What’s the most unusual thing you’ve covered?

I believe that would be my chat with Indian kalaripayattu master Sankar Lal, in which I delve into the world’s first martial art and discover how it also finds application in the daily training of a contemporary theatre company.

How do you relax?

“When” do I relax would be a more apt question… Yet, if I must answer, I’d say dimming the lights to create a cosy atmosphere, playing one of my vinyl records and either dancing, singing to it or skimming the libretto and underlining some eloquent verses, if it’s an opera. On some days, simply perusing any supermarket flyer would do.

Books or ebooks?

Old-school print books, no ifs, ands or buts. For some years now, I’ve had a new addiction: audiobooks.

Wine or beer?

On the advice of my beloved grandpa Andrea, I’d go for two fingers of red wine at Sunday lunch to promote healthy blood pressure. Living in Munich has clearly made me a beer guru – Schlenkerla smoked beer from Bamberg is my ambrosia – though I’d never give up wine for the convivial ritual behind it.

Street food or fine dining?

Nothing dwells longer in your memory than a quick bite at a local street vendor.

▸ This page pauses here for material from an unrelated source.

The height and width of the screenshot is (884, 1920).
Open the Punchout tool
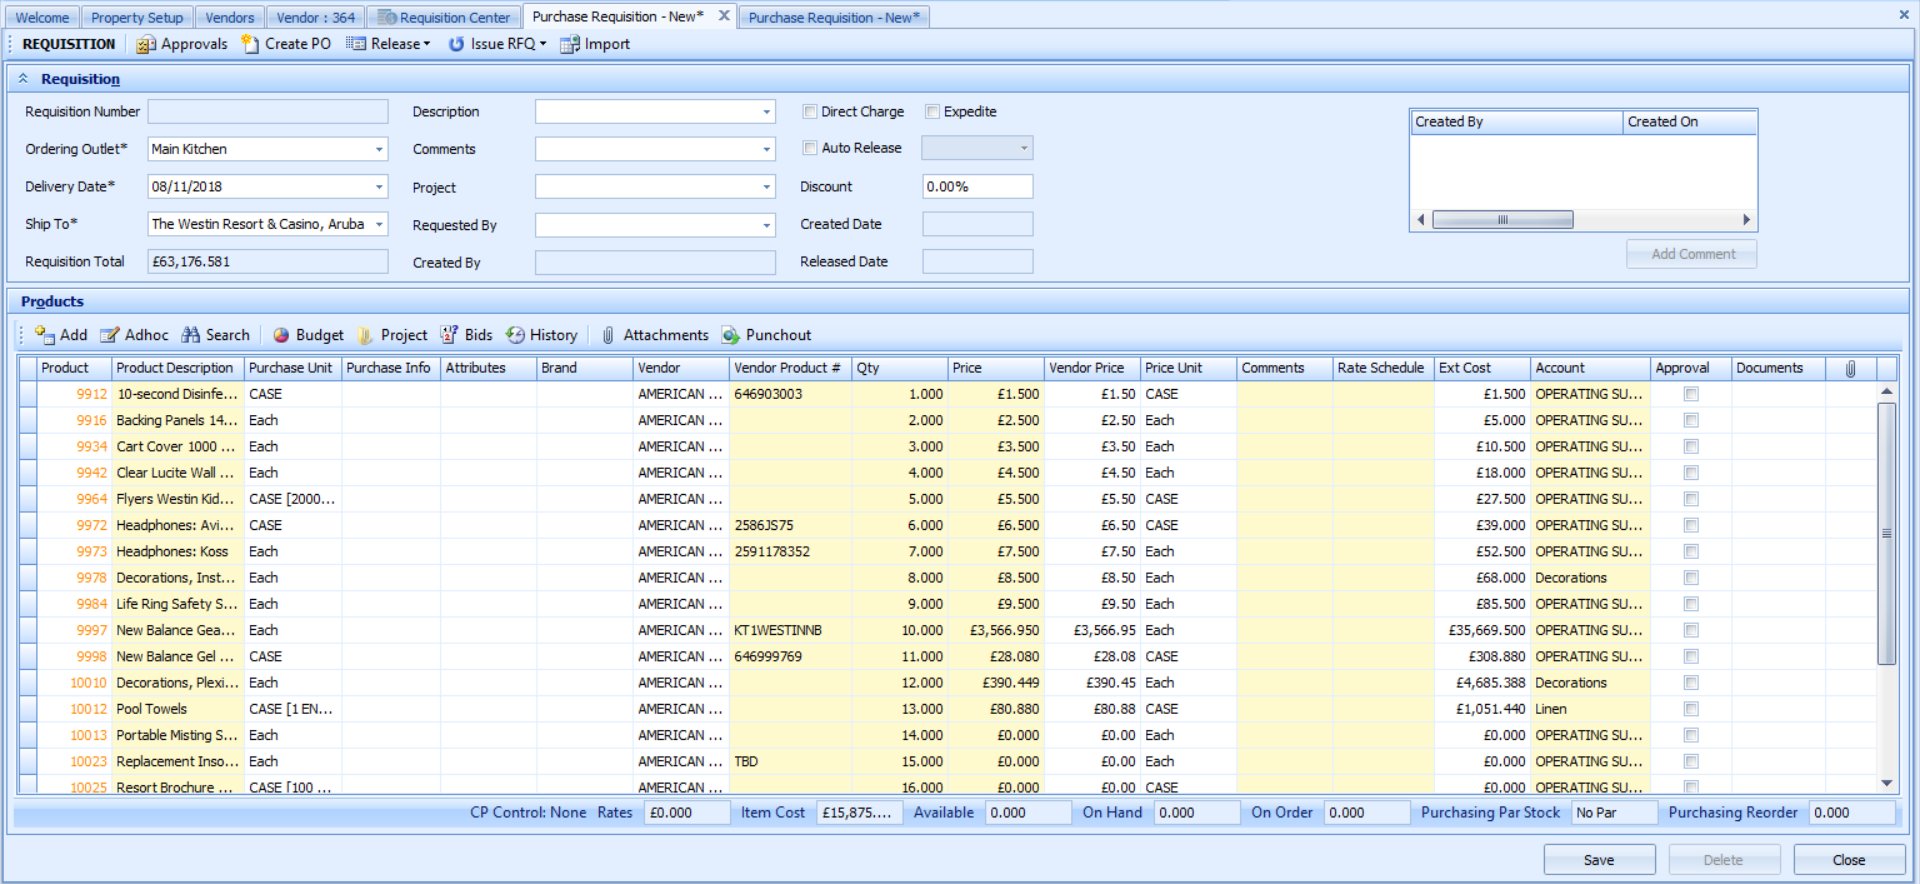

It tastes of roots and authenticity.

Favourite place?

Oh, definitely Catania’s Fish Market (the Pescheria): set in the heart of my beloved hometown and surrounded by buildings in baroque style, with its friendly, funny vendors shouting in the local dialect and the fresh products coming from the Ionian sea. It’s the place where I get the warmest hug before heading back to Bavaria.

Your secret travel tip?

Never miss the chance to strike up a conversation with locals: if you’re struggling with the language or feel somehow ill at ease, always remember that nothing can go wrong if you start off with a genuine smile.